Jing Qi resta un instant interdit, stupéfait par la sévérité d’Helian Yi, mais aussi par l’inquiétude sincère qu’il percevait dans sa voix. Il l’observa en silence avant de soupirer. «Prince héritier, sais-tu d’où l’Aîné tire son argent ? »
Helian Yi le savait, bien entendu. Depuis la mort de Feng Yuanji, Helian Zhao avait trouvé mille justifications pour étendre son influence sur l’armée. De plus, des rumeurs circulaient selon lesquelles il formait ses propres troupes en secret, affichant ainsi sans retenue ses ambitions.

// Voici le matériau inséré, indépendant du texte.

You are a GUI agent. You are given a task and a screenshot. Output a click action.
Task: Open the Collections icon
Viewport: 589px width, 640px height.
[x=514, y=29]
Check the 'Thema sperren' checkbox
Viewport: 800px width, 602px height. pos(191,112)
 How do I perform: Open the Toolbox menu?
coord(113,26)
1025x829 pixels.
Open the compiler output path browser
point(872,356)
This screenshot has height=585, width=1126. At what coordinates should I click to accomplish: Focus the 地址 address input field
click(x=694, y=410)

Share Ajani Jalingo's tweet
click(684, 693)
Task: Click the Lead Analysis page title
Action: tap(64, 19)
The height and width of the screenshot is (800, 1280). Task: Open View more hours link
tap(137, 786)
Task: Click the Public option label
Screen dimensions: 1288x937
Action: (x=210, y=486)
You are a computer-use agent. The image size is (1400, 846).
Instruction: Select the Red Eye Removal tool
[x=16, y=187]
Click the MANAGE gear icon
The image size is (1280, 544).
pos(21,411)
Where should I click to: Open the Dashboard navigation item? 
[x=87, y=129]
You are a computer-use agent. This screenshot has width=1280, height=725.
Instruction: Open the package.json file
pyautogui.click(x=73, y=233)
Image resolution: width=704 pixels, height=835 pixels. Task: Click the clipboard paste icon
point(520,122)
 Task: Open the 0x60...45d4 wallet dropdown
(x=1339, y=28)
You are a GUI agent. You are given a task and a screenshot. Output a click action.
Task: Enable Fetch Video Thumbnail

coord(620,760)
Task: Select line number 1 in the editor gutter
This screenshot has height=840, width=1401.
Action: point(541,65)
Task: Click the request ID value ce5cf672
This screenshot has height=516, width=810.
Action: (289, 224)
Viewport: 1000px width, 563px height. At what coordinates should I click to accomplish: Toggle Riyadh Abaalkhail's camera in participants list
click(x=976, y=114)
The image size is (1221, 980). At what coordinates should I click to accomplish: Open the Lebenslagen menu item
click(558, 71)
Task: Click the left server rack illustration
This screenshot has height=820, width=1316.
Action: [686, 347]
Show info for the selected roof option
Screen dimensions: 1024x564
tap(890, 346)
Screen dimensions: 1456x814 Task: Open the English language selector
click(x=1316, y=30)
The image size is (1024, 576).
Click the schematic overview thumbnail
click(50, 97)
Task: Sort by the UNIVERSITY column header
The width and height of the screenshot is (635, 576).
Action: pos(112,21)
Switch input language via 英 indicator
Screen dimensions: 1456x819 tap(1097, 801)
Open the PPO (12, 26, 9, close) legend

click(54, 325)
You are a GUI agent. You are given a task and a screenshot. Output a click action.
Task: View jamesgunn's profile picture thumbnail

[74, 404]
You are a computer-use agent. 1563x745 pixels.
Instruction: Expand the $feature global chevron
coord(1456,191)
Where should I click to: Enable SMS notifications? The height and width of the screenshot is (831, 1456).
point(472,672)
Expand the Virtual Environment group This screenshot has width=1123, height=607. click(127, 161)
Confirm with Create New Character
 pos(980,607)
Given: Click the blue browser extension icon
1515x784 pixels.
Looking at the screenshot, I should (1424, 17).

« Si… Si l’Aîné était confiné pour complot à cet instant précis, quelles seraient ses chances contre le Second, Votre Altesse? »
Helian Yi resta interdit.
Il entendit Jing Qi poursuivre : « Si je n’y vais pas, qui rendra justice au peuple ? Et si quelqu’un d’autre y allait… Même si la justice était rendue, Helian Zhao pourrait-il en réchapper ? »
Le jeune homme baissa les yeux et laissa échapper un long soupir. Une lueur froide et limpide imprégnait ses traits, chaque mot résonnant d’une clarté tranchante, semblable à un souffle glacé. « Votre Altesse, bien que l’État de Yu soit petit, il agit comme un rempart. S’il s’effondre aujourd’hui, alors, sans aucun doute… les lèvres disparaîtront et les dents se refroidiront. »
(NT : idiome illustrant l'interdépendance entre deux choses : si l'une disparaît, l'autre en souffrira inévitablement. L’image en est que si les lèvres (qui protègent les dents) viennent à disparaître, les dents seront exposées au froid et deviendront vulnérables.)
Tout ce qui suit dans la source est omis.